HOW TO COMPLETE THIS TASK
Where does the string "height" occur in the records below? Copy every line that holds it.

RECORDS FOR PROCESSING
--- START ---
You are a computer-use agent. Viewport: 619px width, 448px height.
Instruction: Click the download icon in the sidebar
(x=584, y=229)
--- END ---
--- START ---
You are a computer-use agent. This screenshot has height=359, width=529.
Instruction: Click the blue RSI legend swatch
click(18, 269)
--- END ---
WRITTEN SOLUTION
You are a computer-use agent. Viewport: 619px width, 448px height.
You are a computer-use agent. This screenshot has height=359, width=529.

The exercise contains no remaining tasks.